SET OF TASKS
1. Reproduce the passage of the article on the Craig WWII veterans from "He was 15 when" up to and including "in the Mariannas.", changing "breakfast" to "lunch".
2. Translate this sentence from the article on the Craig WWII veterans into Spanish: "A few inches lower and the bullet that ricocheted off Cromer's helmet would have killed him."

SUPPLIED TEXT
From Iwo Jima to Sicily

Craig WWII veterans recall experiences


When Edwin Cromer's grandson saw Cromer's combat helmet and the bullet hole in it, one question came to his mind.

"Do you realize how close we came to not being here?" the World War II veteran's grandson asked.

A few inches lower and the bullet that ricocheted off Cromer's helmet would have killed him.

"Somebody was looking out for me that day," Cromer said.

He was 15 when World War II started. A self-described "rough kid out of the hills of North Carolina," Cromer joined the Marines with his mother's blessing. She was afraid he'd land in jail otherwise, he joked.

Almost everyone was older than Cromer but it didn't bother him much. From the way he talks, not much bothered him, except for the time he saw a Marine named Higgins sitting on a trailer eating his breakfast get shot between the eyes by a sniper. That still sticks with him today.

He was sent to the South Pacific, which was fine with him because he joined out of anger at the Japanese.

The morning the bullet ricocheted off Cromer's helmet was the morning after the Marines took Tianian, an island in the Mariannas.

"It was a bloody mess," Cromer said.

He was a member of the Regimental Weapons Company, 24th Marines, 4th Division, and he'd spent the night behind the guns. In the morning, 500 Japanese lay dead in front of the guns. While Cromer waited for orders, a Japanese sniper hiding among the dead popped up and shot at Cromer.

Like many World War II veterans, Cromer's health is deteriorating. He breathes now through an oxygen tank. But his mind is clear. He can remember the dates of everything, from the date he arrived at training in North Carolina -- Oct. 6, 1942 -- to the day Higgins got shot -- July 4, 1944.

RECORD EXTRACTS
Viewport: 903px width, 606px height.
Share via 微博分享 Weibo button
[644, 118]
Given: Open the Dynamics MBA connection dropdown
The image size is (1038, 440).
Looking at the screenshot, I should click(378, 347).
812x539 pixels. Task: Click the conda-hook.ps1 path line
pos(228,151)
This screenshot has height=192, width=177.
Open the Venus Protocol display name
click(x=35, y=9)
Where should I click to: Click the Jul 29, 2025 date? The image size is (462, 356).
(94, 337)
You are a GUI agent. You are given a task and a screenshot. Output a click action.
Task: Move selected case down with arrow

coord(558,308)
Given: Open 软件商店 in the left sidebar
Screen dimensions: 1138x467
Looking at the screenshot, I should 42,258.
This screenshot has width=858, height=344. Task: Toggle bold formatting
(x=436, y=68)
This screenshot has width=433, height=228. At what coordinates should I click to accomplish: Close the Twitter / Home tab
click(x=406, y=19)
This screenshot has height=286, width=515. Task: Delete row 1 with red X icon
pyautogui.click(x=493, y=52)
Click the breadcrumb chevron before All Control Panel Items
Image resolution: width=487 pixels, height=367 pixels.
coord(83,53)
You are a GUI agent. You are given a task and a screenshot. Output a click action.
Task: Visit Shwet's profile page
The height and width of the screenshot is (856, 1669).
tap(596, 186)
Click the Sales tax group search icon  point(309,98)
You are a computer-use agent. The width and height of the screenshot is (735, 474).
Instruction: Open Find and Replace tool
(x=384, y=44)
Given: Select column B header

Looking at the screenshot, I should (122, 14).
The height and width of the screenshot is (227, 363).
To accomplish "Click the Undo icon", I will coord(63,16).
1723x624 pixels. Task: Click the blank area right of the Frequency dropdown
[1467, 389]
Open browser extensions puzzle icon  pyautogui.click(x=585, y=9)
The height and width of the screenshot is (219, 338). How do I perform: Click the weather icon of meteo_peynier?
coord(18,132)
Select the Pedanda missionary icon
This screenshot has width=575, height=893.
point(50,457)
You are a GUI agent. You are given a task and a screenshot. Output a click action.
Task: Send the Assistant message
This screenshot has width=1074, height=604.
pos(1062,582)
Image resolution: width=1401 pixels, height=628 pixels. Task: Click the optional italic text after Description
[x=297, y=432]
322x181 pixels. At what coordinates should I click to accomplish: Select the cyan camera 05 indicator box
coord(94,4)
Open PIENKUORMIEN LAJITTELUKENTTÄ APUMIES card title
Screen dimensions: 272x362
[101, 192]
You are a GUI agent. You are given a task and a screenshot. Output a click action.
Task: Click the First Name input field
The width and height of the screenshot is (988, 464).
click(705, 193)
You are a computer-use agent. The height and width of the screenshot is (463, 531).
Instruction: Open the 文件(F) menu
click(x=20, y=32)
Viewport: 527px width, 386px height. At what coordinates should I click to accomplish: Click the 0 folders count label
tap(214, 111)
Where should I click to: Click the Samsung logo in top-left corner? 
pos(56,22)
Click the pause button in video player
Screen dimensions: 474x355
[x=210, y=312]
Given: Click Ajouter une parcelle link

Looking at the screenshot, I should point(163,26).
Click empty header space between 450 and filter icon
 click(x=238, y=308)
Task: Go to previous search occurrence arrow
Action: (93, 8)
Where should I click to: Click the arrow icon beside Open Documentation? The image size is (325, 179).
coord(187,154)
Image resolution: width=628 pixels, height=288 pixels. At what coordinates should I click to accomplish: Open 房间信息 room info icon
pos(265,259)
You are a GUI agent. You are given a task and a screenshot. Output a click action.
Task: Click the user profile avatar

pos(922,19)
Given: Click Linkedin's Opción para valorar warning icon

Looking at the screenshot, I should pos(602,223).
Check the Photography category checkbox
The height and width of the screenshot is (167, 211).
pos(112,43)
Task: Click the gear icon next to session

OUTPUTS FOR THE TASKS
1.
He was 15 when World War II started. A self-described "rough kid out of the hills of North Carolina," Cromer joined the Marines with his mother's blessing. She was afraid he'd land in jail otherwise, he joked.

Almost everyone was older than Cromer but it didn't bother him much. From the way he talks, not much bothered him, except for the time he saw a Marine named Higgins sitting on a trailer eating his lunch get shot between the eyes by a sniper. That still sticks with him today.

He was sent to the South Pacific, which was fine with him because he joined out of anger at the Japanese.

The morning the bullet ricocheted off Cromer's helmet was the morning after the Marines took Tianian, an island in the Mariannas.

2. Unas pulgadas más abajo y la bala que rebotó en el casco de Cromer lo habría matado.